─── DOCUMENT EXCERPT ───

03.24.20
Fair Report
Our 3 Favorite Projects from the Pandemic-Shuttered Melbourne Design Week 2020
It was every design fair organizer’s worst nightmare — just as Melbourne Design Week was set to open its largest edition ever a week and a half ago, with over 200 events ready to launch around the city, it was largely shut down by the COVID-19 crisis, one of the increasing design-world casualties the virus has claimed this year. We spotted a few great projects in our inboxes and on Instagram, though, so we’re highlighting our three favorites here: new collections by James Howe and Fiona Lynch, and the Transcendence exhibition at one of our favorite vintage and contemporary design galleries, Modern Times.
Transcendence at Modern Times
The overall theme of Melbourne Design Week this year was meant to be “How can design shape life?” Modern Times decided to respond with a show of new work by members of its stable that proposes that design can shape life the same way that art does — by “allowing us to access something outside of ourselves or feel something that words can’t fully capture.” Ie, transcendence. All of the pieces are both viewable and purchasable on Modern Times’s website.

───

» **QUESTIONS ON THE MATERIAL**:
[A] List the three projects that the Melbourne Design Week article highlights as its favorites.
[B] Write the next part of the Melbourne Design Week article, starting after its final sentence.
The data below come from a separate source unrelated to the article.

─── COLLECTED DATA ───

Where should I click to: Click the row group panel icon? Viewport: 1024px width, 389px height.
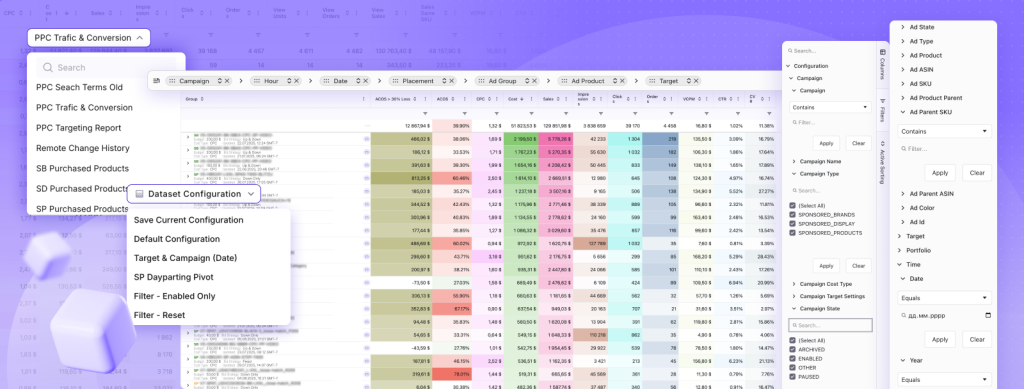pos(157,81)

───

» **RESULTS IN ORDER**:
[A]
- New collection by James Howe
- New collection by Fiona Lynch
- The Transcendence exhibition at Modern Times

[B]
The Deeper the Blue Sequence Round Table by Coco Flip
Quarto Sculpture in Powder Coated Steel and Clay by Luca Lettieri
CCC Cantilever Dining Chair by Steelotto
Poolside Table in White Raku and Solis Side Table in White Raku by Ebony Heidenreich
Pillar Lamp and Block Surface Sconce in Viola Marble by Henry Wilson
Nocturnal Flower 3 Sculpture by Bettina Willner-Browne
Fertility Idol B01 in Black Stoneware by Ella Bendrups
Work Shop by Fiona Lynch
This month was meant to be the launch of the fourth edition of Work Shop, a curatorial series by interior designer Fiona Lynch in which she pairs her own objects with those of her fellow Australian artists and designers. The centerpiece of the latest show was meant to be Lynch’s new Untitled cabinet, with hand-worked aluminum by Daniel Barbera and maple timberwork by Ross Thompson. The back of the cabinet features chalk lines that evoke the “minimalist black paintings of Frank Stella, such as ‘The Marriage of Reason.'” The cabinet is joined by a raw-silk pendant light by Catherine Shannon, a glass sculpture by Mark Douglass, and a painting (not pictured) by Jacopo Moschin.
James Howe
The Adelaide-based designer James Howe released three new furniture pieces as part of Melbourne Design Week. The Fan Court Table — also shown at the top of this post, alongside a pink ceramic table by Ebony Heidenreich — was launched as part of another small show held at Modern Times, called Monolith, and curated by Howe himself. It’s made from a pebbledash stucco base and a slate top. Howe’s J5 cabinet is made of solid maple with chevron-fluted doors. And his J7 Daybed, which was also part of the Transcendence show above, features a red oak and teal steel base with a woven papercord top.